**Extract to read:**
↓
Difference between image and digital image?

  • The value of f(x,y) will be always a descrite value in digital image.

Grayscale image

  • No color information. The pixel only contain the gray levels.
  • single channel

RGB image

  • color information is mandatory, the pixel to contain the RGB element.
  • Three channel

Color Spaces

  • A color space is mathematical model describing the way color can be represented using tuples of numbers.

Major cknown color spaces

  • RGB
  • CMYK
  • HSV
  • LAB

3. Basic image function

image reading

img = cv2.imread('image.png', cv2.IMREAD_COLOR)
img1 = cv2.imread('image.png', cv2.IMREAD_GRAYSCALE)
img = cv2.imread('image.png', cv2.IMREAD_UNCHANGED)

display function

cv2.imshow('show image', img1)

grayscale image

video basics

import cv2

# instance of video capture
cap = cv2.VideoCapture(0)
opened = cap.isOpened()

# fourcc
fourcc = cv2.VideoWriter_fourcc(\*'MJPG')

height = cap.get(cv2.CAP_PROP_FRAME_HEIGHT)
↑
**Dataset records:**
↓
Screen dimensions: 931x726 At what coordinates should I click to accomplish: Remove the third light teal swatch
↑
↓
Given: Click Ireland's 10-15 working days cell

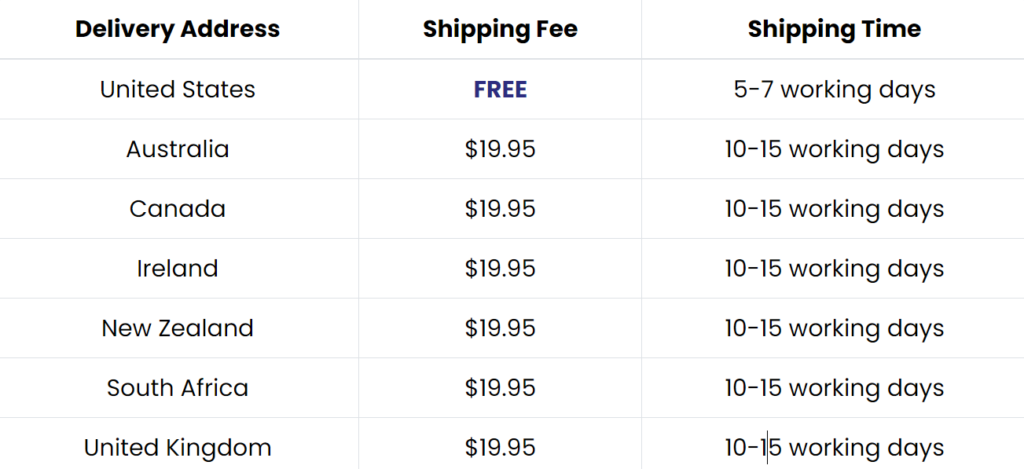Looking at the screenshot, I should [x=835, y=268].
↑
**Problem set:**
- a) In the image-processing notes, how many channels does an RGB image have?
- b) Repeat the image-processing notes starting with "Difference between image" and going on through "the gray levels.".

**Solutions to the problems:**
- a) Three.

- b)
Difference between image and digital image?

  • The value of f(x,y) will be always a descrite value in digital image.

Grayscale image

  • No color information. The pixel only contain the gray levels.